# [Wet Thumb Forum]-newbie with G2



## liam (Jun 13, 2003)

hi,

i am new into taking pictures of planted tanks and it's dwellers. I have had the camera for awhile and it's usually in the auto mode with macro mode for close ups.

Unfortunately, i tried taking many shots and most look ok on the LCD but when downloaded to my mac, it looks kinda slightly out of focus.

Also I find it really difficult to get the camera to focus on smaller fish too...how can I improve?

Rgds,

Liam


----------



## liam (Jun 13, 2003)

hi,

i am new into taking pictures of planted tanks and it's dwellers. I have had the camera for awhile and it's usually in the auto mode with macro mode for close ups.

Unfortunately, i tried taking many shots and most look ok on the LCD but when downloaded to my mac, it looks kinda slightly out of focus.

Also I find it really difficult to get the camera to focus on smaller fish too...how can I improve?

Rgds,

Liam


----------



## Ptahkeem (Feb 16, 2004)

use a tripod and get some lens filters so you can take closeup shots


----------



## Guest (Jun 13, 2003)

Taking pictures of moving fish w/ tripod is not the easiest task as one may think. I tried that at the beginning of my photography carieer but gave up soon after. Having camera off tripod gives your more flexibility when taking pictures of moving objects.

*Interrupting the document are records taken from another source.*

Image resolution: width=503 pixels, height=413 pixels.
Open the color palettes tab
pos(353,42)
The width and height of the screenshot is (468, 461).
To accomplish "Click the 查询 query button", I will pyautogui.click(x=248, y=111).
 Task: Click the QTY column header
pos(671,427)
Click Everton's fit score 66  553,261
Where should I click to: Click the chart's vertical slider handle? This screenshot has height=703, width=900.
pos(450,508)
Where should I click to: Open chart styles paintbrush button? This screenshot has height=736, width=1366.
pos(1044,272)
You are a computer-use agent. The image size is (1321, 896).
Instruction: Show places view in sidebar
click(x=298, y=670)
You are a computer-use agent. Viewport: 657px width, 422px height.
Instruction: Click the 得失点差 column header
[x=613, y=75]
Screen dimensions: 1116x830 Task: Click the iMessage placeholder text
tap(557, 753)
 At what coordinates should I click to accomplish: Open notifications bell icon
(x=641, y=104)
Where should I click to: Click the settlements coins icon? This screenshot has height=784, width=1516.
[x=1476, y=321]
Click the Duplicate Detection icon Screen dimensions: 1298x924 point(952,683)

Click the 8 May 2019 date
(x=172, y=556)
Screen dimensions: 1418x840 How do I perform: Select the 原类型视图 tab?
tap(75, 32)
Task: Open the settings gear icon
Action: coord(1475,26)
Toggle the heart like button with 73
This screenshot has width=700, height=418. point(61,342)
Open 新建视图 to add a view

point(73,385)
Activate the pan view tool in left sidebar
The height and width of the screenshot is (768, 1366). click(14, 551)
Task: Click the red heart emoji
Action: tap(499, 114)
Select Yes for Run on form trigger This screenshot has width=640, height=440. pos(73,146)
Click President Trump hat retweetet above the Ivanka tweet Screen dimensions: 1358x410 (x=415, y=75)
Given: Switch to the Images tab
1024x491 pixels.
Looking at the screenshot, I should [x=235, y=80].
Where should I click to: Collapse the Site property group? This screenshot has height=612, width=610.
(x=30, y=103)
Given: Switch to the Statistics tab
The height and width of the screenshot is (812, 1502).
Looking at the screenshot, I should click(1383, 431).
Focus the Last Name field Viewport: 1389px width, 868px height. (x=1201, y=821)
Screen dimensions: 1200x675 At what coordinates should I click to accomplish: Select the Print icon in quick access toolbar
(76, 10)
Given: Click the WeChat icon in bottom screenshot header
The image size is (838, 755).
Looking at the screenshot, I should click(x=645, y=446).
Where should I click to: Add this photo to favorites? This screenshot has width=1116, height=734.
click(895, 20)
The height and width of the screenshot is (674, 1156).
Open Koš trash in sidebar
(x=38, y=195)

On the other hand if you want to take close ups, pictures of plants or even non-fast moving fish then tripod will work perfectly.

G2 settings:
- manual focus
- lock focus (press button half-way) and move camera in and out
- increase your hood light:
x - more light -> higher shutter speed available 
x - less light -> higher shutter speed will not be available and you will have to sacrifice shut.spee. and F stop to get decent pictures.

Read tips provided in links which are in 1st topic of Photo section.

Join as at www.njas.net


----------



## liam (Jun 13, 2003)

Hi,

Thanks. V. difficult with tripod as the fish is moving most time. Lights aplenty at 3W per gallon.

Will read up on the topic first. Ta.


----------